'Pencil Vs Camera - 30' by artist Ben Haine

“It’s make your mind up time” was one of the main events in the recent Brighton Science Festival. In a tour de force of consciousness, the day saw a series of 15-minute lectures detailing how we experience the world, or rather how the world we experience is a figment of our imagination. Speakers consisted of experts from Sussex’s own Sackler Centre for Consciousness Science, as well as other notable brain researchers.

Dr. Sam Hutton kicked off proceedings with an insightful presentation showing the anatomical limitations of our visual system, and the immense ability of our brain to construct our visual scenes based on internal and external goals.

Steve Mould highlighted this point more saliently. The resident science expert for Blue Peter performed an energetic presentation of how we see, or rather construct colour. In illustrating our ‘invention’ of magenta (it does not actually exist in the electromagnetic spectrum!), Mould provided a clear tangible example of exactly how the formation of our visual world is entirely dependent on the machinery we possess to process it.

Next up was the protagonist of the flash-lag effect, Dr. Romi Nijhawan, whose demonstrative talk revealed the predictive nature of our visual system. Indeed, he described how visual processing delays are accounted for by extrapolating the trajectory of a moving stimulus into the future: feeding new concerns for any football lover with respect to the offside rule.

After a short break, Dr. Andy Field conducted a comedic lecture exposing the illusory nature of fear. He blindfolded two volunteers and asked them to place their hands into a mystery box, hinting that it housed a large spider. In reality there existed only a harmless flower; Dr. Field explained that fear is merely a product of our minds, built from our interpretation of cues in the world around us.

Following on from Dr. Field’s practical lecture, was a simple yet enthralling talk by Dr. Zoltan Dienes, uncovering the myth of absolute hypnosis. Far from being a state of consciousness in which individuals completely lose control, hypnosis is a powerful suggestive state created by our imagination and maintained closely within our own personal moral code.

Dr. Andrew Dilley next revealed that pain is a figment, determined by our current state of consciousness. This was comically demonstrated by member of the audience who was able to keep a hand in a bath of ice for a minute longer while crudely swearing, as opposed to repeating the mundane word table. It seems that swearing counteracts the experience of pain by switching on brain regions that release opiate-like chemicals and adrenaline.

The co-director of the Sackler Centre, Dr. Anil Seth, continued after lunch by deconstructing the illusion of body ownership.
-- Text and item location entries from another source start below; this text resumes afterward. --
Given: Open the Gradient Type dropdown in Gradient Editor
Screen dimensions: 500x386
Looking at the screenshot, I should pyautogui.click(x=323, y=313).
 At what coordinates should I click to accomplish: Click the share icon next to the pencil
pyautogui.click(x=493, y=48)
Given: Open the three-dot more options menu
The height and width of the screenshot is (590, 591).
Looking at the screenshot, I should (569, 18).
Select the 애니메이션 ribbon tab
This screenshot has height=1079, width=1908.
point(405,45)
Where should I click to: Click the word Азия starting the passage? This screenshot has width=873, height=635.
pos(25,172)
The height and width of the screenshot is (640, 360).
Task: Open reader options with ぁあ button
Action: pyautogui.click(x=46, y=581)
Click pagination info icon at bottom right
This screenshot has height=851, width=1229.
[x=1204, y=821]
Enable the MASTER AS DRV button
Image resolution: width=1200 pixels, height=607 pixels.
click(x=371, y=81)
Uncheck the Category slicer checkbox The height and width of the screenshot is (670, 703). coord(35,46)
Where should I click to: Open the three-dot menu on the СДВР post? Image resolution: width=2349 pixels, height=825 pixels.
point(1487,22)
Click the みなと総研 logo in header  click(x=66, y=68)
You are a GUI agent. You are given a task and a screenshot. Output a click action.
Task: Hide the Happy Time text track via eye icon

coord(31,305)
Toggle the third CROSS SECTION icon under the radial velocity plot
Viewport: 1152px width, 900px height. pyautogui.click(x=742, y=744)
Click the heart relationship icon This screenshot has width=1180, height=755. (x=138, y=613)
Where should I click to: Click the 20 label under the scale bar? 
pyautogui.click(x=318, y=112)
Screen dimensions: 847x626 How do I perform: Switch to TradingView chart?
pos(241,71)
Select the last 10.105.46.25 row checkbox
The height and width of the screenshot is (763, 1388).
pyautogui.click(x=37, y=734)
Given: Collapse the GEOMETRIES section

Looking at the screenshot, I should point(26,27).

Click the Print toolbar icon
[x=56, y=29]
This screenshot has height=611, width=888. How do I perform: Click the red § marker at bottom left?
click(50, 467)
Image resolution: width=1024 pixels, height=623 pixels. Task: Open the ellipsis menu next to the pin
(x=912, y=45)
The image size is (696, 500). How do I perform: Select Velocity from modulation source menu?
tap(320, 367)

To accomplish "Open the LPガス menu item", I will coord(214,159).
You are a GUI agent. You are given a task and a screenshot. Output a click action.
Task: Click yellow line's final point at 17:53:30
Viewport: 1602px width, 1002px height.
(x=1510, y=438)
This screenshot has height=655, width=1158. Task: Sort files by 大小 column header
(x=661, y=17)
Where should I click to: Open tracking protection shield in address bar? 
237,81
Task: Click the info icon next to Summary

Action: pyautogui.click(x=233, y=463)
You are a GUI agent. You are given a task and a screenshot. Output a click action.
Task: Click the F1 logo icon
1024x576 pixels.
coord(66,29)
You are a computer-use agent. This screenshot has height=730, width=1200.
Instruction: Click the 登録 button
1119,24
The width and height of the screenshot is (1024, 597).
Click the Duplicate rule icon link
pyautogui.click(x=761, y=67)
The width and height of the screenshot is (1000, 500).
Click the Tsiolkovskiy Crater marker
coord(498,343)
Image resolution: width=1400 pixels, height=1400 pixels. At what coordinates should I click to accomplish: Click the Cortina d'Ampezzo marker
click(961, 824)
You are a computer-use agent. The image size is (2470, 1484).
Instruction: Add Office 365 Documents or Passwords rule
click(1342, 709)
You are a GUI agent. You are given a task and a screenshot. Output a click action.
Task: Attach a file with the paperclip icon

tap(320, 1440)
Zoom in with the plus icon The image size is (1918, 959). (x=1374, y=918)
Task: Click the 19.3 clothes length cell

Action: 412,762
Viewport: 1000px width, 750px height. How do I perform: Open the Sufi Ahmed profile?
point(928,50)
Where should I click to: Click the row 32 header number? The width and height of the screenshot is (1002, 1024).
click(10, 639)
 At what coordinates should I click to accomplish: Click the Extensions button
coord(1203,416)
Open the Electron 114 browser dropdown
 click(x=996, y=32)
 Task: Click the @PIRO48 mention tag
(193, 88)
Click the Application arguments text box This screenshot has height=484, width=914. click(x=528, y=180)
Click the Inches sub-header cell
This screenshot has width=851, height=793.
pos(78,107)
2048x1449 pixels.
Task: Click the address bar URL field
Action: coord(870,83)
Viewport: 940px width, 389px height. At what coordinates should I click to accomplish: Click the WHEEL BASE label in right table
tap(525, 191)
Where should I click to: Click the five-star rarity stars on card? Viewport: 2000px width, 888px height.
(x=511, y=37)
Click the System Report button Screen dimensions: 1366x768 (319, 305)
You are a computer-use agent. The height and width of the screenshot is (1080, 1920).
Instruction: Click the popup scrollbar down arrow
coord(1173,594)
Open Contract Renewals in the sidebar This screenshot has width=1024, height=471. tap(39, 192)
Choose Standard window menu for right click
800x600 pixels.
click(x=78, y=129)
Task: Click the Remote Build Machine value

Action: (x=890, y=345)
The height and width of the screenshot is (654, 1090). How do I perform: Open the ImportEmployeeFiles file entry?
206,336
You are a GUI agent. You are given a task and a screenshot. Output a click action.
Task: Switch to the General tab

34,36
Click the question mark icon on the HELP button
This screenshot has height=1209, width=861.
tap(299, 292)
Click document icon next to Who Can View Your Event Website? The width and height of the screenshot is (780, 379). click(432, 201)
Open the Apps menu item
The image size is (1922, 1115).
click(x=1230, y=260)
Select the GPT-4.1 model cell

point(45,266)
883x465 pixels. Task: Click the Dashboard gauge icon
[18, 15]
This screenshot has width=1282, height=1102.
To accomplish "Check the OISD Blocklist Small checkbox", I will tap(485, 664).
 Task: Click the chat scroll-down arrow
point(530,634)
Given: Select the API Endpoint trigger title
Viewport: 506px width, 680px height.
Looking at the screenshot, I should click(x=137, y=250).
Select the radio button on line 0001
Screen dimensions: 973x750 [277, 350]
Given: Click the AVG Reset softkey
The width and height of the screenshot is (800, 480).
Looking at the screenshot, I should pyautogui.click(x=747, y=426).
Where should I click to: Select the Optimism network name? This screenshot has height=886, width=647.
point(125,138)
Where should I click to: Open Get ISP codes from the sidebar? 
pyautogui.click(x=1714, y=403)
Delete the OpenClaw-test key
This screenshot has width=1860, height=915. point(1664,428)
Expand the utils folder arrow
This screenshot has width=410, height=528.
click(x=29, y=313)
He used diverse examples ranging from phantom limbs and alien hand syndrome to experimentally induced out-of-body experiences to show that our brains make sense of the world by altering our bodily perceptions as necessary.

Barrister David Osborne provided an interesting talk, comparing the worlds of science and law to conclude that although science can pursue the truth, law can only aim for justice.

Subsequently Dr. Robert Stovold and Greg Marshall performed a scripted debate discussing whether God is fashioned by our minds; but clearly science and religion do not always exist harmoniously side-by-side.

The audience learned from Dr. Dennis Chan that memories truly shape who we are, and how we live our lives, but they should not be completely trusted. Over time our interpretations transform via numerous sins of distortion that essentially alter the consciousness of us: the past is thus as much a figment as the future.

Dr. Patrick Haggard closed the event with an exploration of the implications from an influential experiment, originally conducted by Dr. Libert in 1985. The study showed that free will might be a delusion: our actions are preceded by brain activity 206 milliseconds before we are consciously aware of the decision. Volition is therefore a consequence of unconscious brain activity, fuelling a philosophical debate on moral responsibility: should our society abide by laws based on the notion of conscious free will?

All in all the event was both diverse and fascinating, thoroughly guiding the audience around “the mind’s forest of preconceptions and instincts”.